Universally accepted as the fiercest of the defense guns. Horribly powerful, incredibly intimidating, the short shotgun demands respect everywhere it goes. Absolutely my first choice for fixed place confined space defense. The shotguns only weakness is one of reach. With buckshot, my preferred load, you can’t rely on it past 25 yards. The shotgun doesn’t really increase the reach of my primary handgun, it just brings huge horsepower to the game.

 

Defensive Rifle / Carbine:

 

The rifle is the most versatile of all possible defensive hardware. More powerful than any handgun, and it offers more reach than most shooters can use. With a little training, close targets and confrontations are imminently manageable. In periods of anarchy, think LA riots or Hurricane Katrina, the rifle is most important piece of emergency equipment you own. A good generator and a supply of food and fresh water won’t help you a bit when the angry mob kills you, rapes your wife and daughters, and then takes your other emergency equipment.
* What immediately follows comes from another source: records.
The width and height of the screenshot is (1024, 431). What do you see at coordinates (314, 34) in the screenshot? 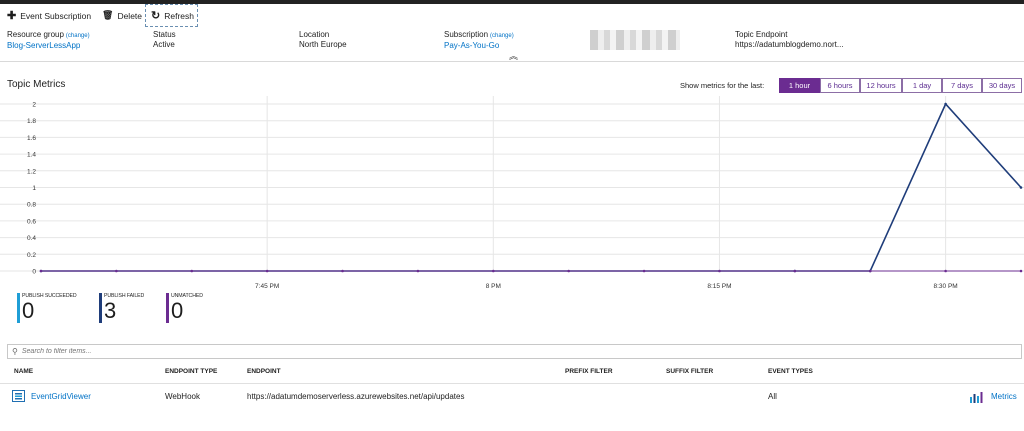
I see `location-label: Location` at bounding box center [314, 34].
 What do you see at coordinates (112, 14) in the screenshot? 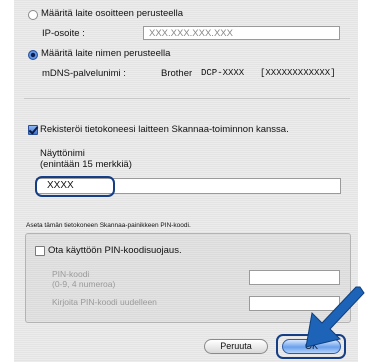
I see `radio-by-address-label: Määritä laite osoitteen perusteella` at bounding box center [112, 14].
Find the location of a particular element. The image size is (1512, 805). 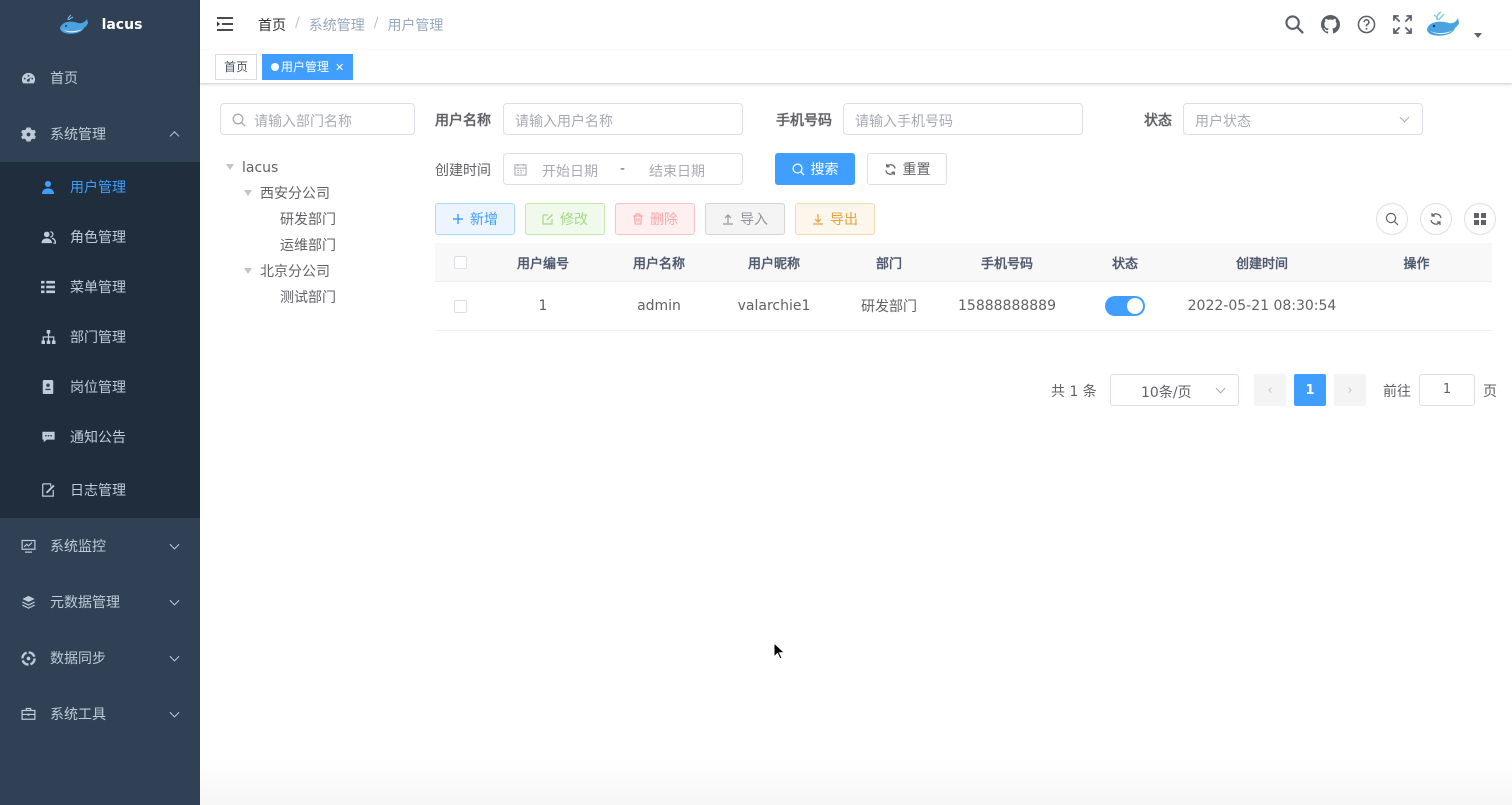

placeholder: 请输入用户名称 is located at coordinates (564, 122).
In such dire situations, I can think of nothing other than a semi automatic rifle I would rely on. Such a rifle offers me the reach to deal with threats at such distances that the untrained, pistol waving idiot is really no threat to me anyway. The power and capacity of such a rifle would offer me the resource to reason with a mob of 25 or so on my front lawn. When things are at their worst, the rifle will always be the best choice.